All war is a thing of terror, and there is no choice in it. The musketry of the besiegers, though confined and embarrassed by being directed from below upwards, was deadly. The rim of the hole in the ceiling was speedily surrounded by heads of the slain, whence dripped long, red and smoking streams, the uproar was indescribable; a close and burning smoke almost produced night over this combat. Words are lacking to express horror when it has reached this pitch. There were no longer men in this conflict, which was now infernal. They were no longer giants matched with colossi. It resembled Milton and Dante rather than Homer. Demons attacked, spectres resisted.
That’s from Les Miserables. It’s about the battle on the barricades. Why use such beautiful words to describe such a barbaric scene? “The musketry of the besiegers.” “Red and smoking streams.” “Close and burning smoke.” “Demons attacked, spectres resisted.” Yes, it’s horrible, but the words are beautiful, more beautiful than poetry; they have a natural rhythm that lifts their meaning to new heights and makes them unforgettable. The paragraph leaves me breathless with its passion. (It’s even better in the original French.) I don’t even need to understand a passage in order to feel this about the words, though. I don’t understand this next passage at all, and I’ve been unable to find it in context, so I don’t think I’ll ever be able to truly understand it:
Is it science? Is it glory? Do you want to refresh your eyes on moist jasmine leaves? Do you want to feel your body sink as on a swell of a wave into the soft flesh of rapturous women?*
“Is it science? Is it glory?” Oh, how I love to say those words to a mirror, with nuances of feeling. I found the passage in a transcript of the trial of Flaubert’s Madame Bovary. It suddenly quotes this passage, as an example of sensuous and colorful prose. Is what science? Is what glory? Are the questions seriously inquiring, or mocking, or meant to tantalize? The transcript says that this passage was written by “Apollinaire” to “Saint Anthony.” That hasn’t helped me find where it came from, but it’s perfect as it is. Read it aloud, quietly to yourself! Or watch yourself read it in a mirror! Or have a friend or lover read it to you! It’s a delightful experience like drinking dessert wine.

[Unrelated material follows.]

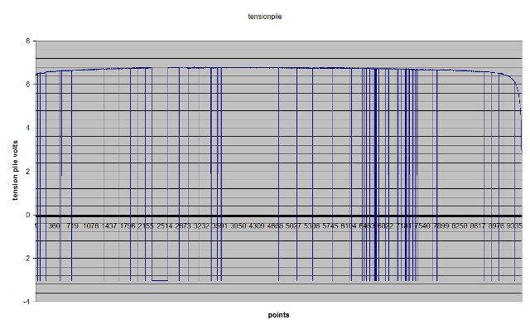Click the x-axis label 9335

514,226
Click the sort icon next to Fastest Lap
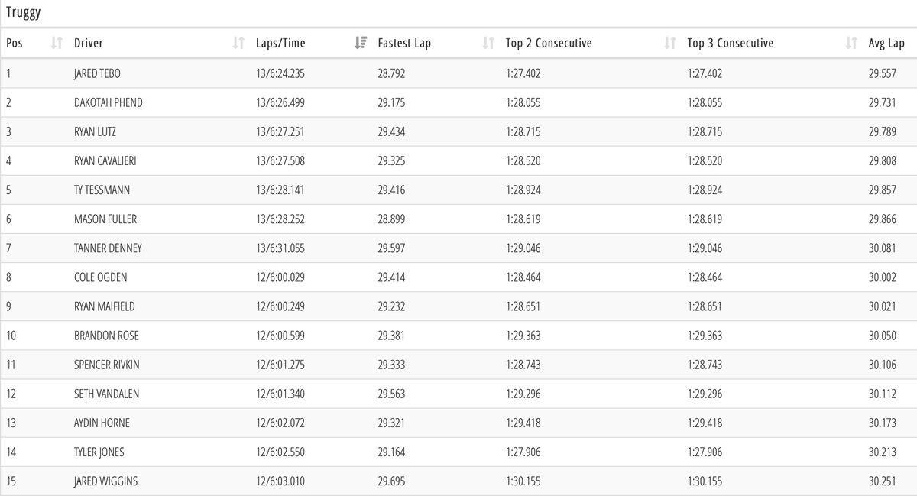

Sometimes context can be helpful, though. This next wonderful passage is from My Name is Red, by Orhan Pamuk. The speaker is a picture of a tree, drawn for an illuminated manuscript by a royal miniaturist, but stolen by a thief before it could be installed in the volume for which it was intended. Even I am surprised at how much I adore this passage, because I usually can’t stand any recent writing. But this is beautiful:

I was meant to be among the pages of this illuminated manuscript that I sadly heard was completed today. Unfortunately, on a cold winter’s day, the Tatar courier who was carrying me as he crossed a rocky mountain pass was ambushed by thieves. First they beat the poor Tatar, then they robbed him and raped him in a manner befitting thieves before mercilessly killing him. As a result, I know nothing about the page I’ve fallen from. My request is that you look at me and ask: “Were you perhaps meant to provide shade for Menjun disguised as a shepherd as he visited Leyla in her tent?” or “Were you meant to fade into the night, representing the darkness in the soul of a wretched and hopeless man?” How I would’ve wanted to complement the happiness of two lovers who fled from the world, traversing oceans to find solace on an island rich with birds and fruit! I would’ve wanted to shade Alexander during the final moments of his life on his campaign to conquer Hindustan as he died from a persistent nosebleed brought on by sunstroke. Or was I meant to symbolize the strength and wisdom of a father offering advice on love and life to his son? Ah, to which story was I meant to add meaning and grace?
Don’t worry, poor tree. You add meaning and grace to anything touched by your story.

I love picking passages like these out of novels and other prose. They’re like secret poetry, only for me, hidden art within art, nuggets of gratuitous beauty in unexpected places.

*A little over a year later (May 2010), I have read Flaubert's Temptation of Saint Anthony and have found the missing context. But I prefer to leave this disembodied quote in the mysterious isolation I enjoyed so much when I found it.